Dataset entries
- Opening Delimiter -

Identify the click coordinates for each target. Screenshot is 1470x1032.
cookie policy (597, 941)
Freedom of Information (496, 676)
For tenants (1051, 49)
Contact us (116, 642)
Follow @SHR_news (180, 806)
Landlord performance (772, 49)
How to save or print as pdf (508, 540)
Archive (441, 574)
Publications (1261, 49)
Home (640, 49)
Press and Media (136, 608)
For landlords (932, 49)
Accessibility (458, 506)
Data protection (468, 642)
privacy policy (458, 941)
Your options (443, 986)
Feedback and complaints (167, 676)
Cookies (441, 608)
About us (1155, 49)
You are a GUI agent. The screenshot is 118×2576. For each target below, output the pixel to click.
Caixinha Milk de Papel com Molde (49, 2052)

- Closing Delimiter -
- Opening Delimiter -

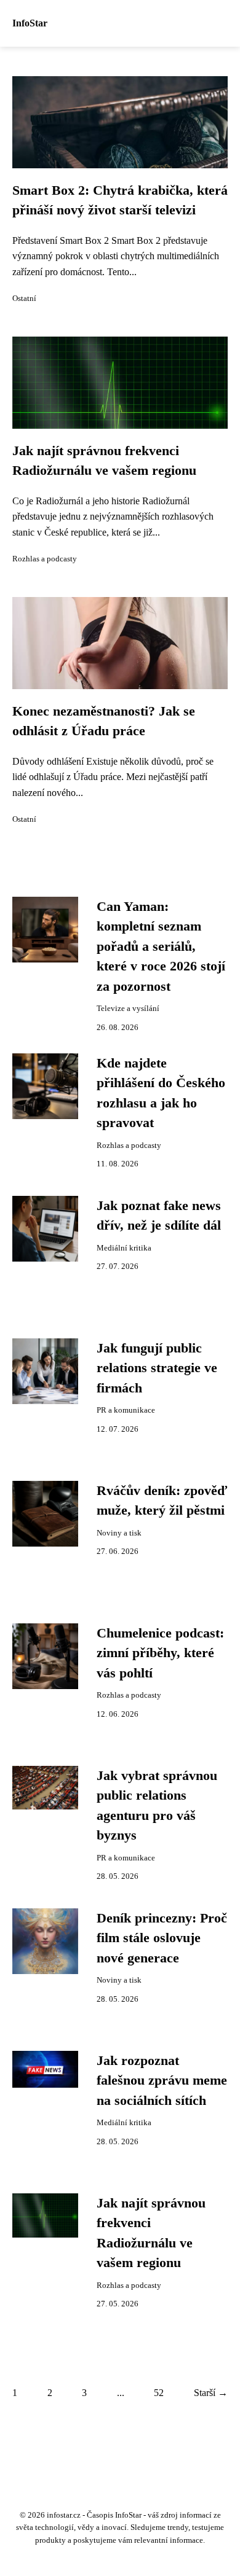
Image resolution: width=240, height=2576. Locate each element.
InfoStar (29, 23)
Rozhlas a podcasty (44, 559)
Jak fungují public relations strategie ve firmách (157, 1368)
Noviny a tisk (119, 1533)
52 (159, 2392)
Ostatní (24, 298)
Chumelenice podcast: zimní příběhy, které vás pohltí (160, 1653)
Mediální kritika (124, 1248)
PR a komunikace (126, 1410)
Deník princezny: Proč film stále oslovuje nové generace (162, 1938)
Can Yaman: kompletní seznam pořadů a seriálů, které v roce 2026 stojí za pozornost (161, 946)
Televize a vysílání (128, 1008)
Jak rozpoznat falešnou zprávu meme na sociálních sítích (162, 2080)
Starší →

- Closing Delimiter -

Assignment: Restate word for word the lines of the data above, starting at the line containing "For landlords (932, 49)" and ending at the line containing "Caixinha Milk de Papel com Molde (49, 2052)", both included, and nothing more.

Task solution:
For landlords (932, 49)
Accessibility (458, 506)
Data protection (468, 642)
privacy policy (458, 941)
Your options (443, 986)
Feedback and complaints (167, 676)
Cookies (441, 608)
About us (1155, 49)
You are a GUI agent. The screenshot is 118×2576. For each target below, output the pixel to click.
Caixinha Milk de Papel com Molde (49, 2052)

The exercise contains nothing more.